Als Historiker und künstlerischer Gestalter, als Organisator, als Schriftsteller und überregional gefragter Referent hat Günther Wilberg über weit mehr als 20 Jahre gewirkt. Sein Forscherdrang führte ihn in weite Gefilde des Wagnerschen Themenkreises. Er referierte und schrieb, um nur einiges zu nennen, über Themen der Architektur – „Der Dom zu Siena, Wagners Gralstempel?“ –, der bildenden Kunst – „Richard Wagners Werk und der Jugendstil. Eine Erinnerung an den Maler Franz Stassen“; Albrecht Dürer. Wagner und der „Dürerschnörkel“ –, der musikalischen Interpretation einschließlich des politischen Umfelds – „Hans Knappertsbusch in memoriam“; „Toscaninis Gastspiel in Bayreuth, eine Untersuchung der Vorgänge… bei den Bayreuther Festspielen 1931“ – und nicht zuletzt der Institutionengeschichte – „100 Jahre Theater Bielefeld und seine Wagner-Aufführungen“; „Die Wagner-Festspiele in Detmold 1935-1944“; „Friedrich von Schön, dem Begründer der Richard-Wagner-Stipendienstiftung…“; „30 Jahre Richard Wagner Verband Bielefeld. Mäzenatentum für das Monument einer Idee: Die Richard Wagner Stipendienstiftung“. Letztere lag Günther Wilberg besonders am Herzen als der einzigen, von Richard Wagner selbst autorisierten Institution seines Namens, und zwar in ihrer ursprünglichen Ausrichtung, nicht als Künstlerschmiede, sondern als eine Art  Publikumsfonds für bedürftige Freunde der Wagnerschen Kunst.
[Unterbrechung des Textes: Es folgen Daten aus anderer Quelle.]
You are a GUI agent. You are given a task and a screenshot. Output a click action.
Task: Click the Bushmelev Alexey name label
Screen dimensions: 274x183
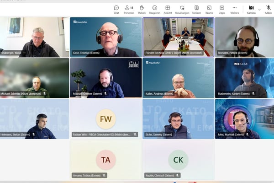[x=233, y=94]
Alle Themen hat er gründlich recherchiert. Er hat in Archiven gewühlt und nicht selten Unerschlossenes zutage gefördert, so auch in Eisenach nach der Maueröffnung 1990, wo er die Protokollbücher des „Richard Wagner Verbands deutscher Frauen“ (1909-1949), in Kisten verpackt, auf dem Dachboden fand. In mehr als dreijähriger Arbeit hat er das Material sorgfältig transkribiert und kommentiert. 1993 lag es in Buchform vor (Verlag Gaggstatter Freiburg) und steht seitdem der Forschung wie allen Wagnerverbänden, mit einem Register sämtlicher Namen, als Quellenwerk der eigenen Geschichte zur Verfügung.
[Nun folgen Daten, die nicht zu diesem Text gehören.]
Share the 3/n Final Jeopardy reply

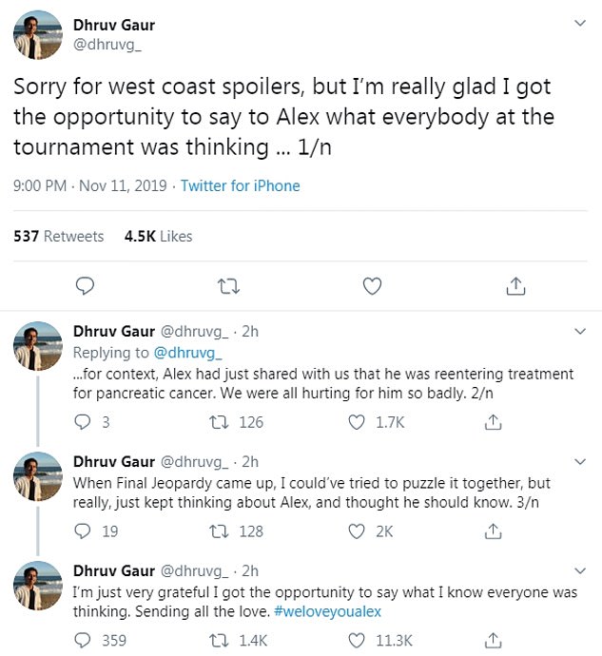tap(493, 531)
Zur Akribie des Historikers gesellte sich die Kreativität des Kunstmalers, Fotographen und Gestalters. Günther Wilberg liebte es, das Erforschte multimedial erlebbar zu präsentieren; Wort, Bild und Ton so ineinander zu verschränken, dass neben der Information ein emotionaler Eindruck blieb, am Ende so etwas wie ein Gesamtkunstwerk en miniature.  Solches praktizierte er übrigens auch an nicht wagnerschen Gegenständen wie  Grünewalds „Isenheimer Altar“, der Pariser „Sainte Chapelle“ oder der mehrchörigen „Missa Salisburgensis“ (1682).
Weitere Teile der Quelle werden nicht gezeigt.